Glaucoma – Glaucoma is characterized as fluid build-up in the front of the eye which causes increased pressure within the eye. Cannabinoids, especially THC, have been found to reduce eye pressure and alleviate some of the symptoms of glaucoma.
Asthma – For individuals who suffer from asthma, cannabinoid oil therapy could be of great benefit. Traditionally, smoking or vaping cannabis causes irritation to the lungs and airway, however oil taken sublingually negates these irritating effects and allows asthma sufferers to take their medication without irritating the airway and lungs.
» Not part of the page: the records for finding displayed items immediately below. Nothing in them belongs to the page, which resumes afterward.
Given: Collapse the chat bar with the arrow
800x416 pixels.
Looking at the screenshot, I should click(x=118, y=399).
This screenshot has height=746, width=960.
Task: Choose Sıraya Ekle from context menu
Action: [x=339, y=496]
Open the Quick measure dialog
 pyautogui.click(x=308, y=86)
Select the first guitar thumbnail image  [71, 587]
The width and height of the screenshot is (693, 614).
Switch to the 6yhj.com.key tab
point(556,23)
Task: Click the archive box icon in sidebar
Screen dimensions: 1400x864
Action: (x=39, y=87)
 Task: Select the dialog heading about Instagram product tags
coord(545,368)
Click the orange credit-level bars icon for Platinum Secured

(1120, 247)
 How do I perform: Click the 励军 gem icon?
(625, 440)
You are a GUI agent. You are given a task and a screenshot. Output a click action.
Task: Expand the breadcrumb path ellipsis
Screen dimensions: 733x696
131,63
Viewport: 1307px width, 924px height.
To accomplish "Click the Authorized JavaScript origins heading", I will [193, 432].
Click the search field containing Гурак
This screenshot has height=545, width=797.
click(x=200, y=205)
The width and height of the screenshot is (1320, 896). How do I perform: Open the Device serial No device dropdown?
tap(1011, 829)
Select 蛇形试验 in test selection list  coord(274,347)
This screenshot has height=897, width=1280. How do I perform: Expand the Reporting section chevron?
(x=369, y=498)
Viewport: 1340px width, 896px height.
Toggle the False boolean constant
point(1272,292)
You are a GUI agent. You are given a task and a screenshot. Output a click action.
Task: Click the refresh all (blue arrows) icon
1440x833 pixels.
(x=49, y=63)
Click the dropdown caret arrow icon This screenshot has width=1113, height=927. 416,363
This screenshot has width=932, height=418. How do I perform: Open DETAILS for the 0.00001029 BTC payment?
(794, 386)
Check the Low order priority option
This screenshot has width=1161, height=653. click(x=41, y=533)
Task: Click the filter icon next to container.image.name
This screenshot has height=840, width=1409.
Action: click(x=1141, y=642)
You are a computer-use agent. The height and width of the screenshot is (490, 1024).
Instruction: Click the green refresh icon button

Stress and Anxiety – A recent study published in the Journal of Affective Disorders demonstrated that patients who used cannabinoid therapy experienced a significant reduction in stress and anxiety. The study found that CBD was especially beneficial at reducing depression, while THC therapy was better at reducing overall stress levels.
PTSD – The Multidisciplinary Association for Psychedelic Studies reported that “Researchers found that people with PTSD had lower levels of anandamide, an endogenous cannabinoid compound, compared to those who did not show signs of PTSD and innate to all mammals, anandamide (our inner cannabis, so to speak) triggers the same receptors that are activated by THC and other components of the marijuana plant.”
Neuroprotectant – A 2002 study found that “endogenous levels of anandamide and 2-AG also increase following TBI in mice and rats; when both compounds were administered after TBI, the extent of brain damage was reduced. Reductions in the extent of brain oedema (accumulation of fluid leading to swelling), infarct volume (extent of tissue necrosis), and hippocampal cell death were all noted, along with a generally-improved clinical recovery”.
Cancer – A recent study published in the British Journal of Cancer found that THC and other cannabinoids inhibit tumour cell growth and may slow or reverse the effects of certain types of cancer.
The Future of Cannabis Oil
Although the health benefits of cannabis oil are numerous, all current studies reached the same conclusion that further cannabis oil research is necessary to determine exactly how it acts in the body and the potential clinical applications for use.
Now that cannabis has been legalized the research will be forthcoming, and a number of large studies are already taking place. Five years from now our knowledge on cannabis will likely be clinical rather than empirical, and the science will back the empirical knowledge we already possess.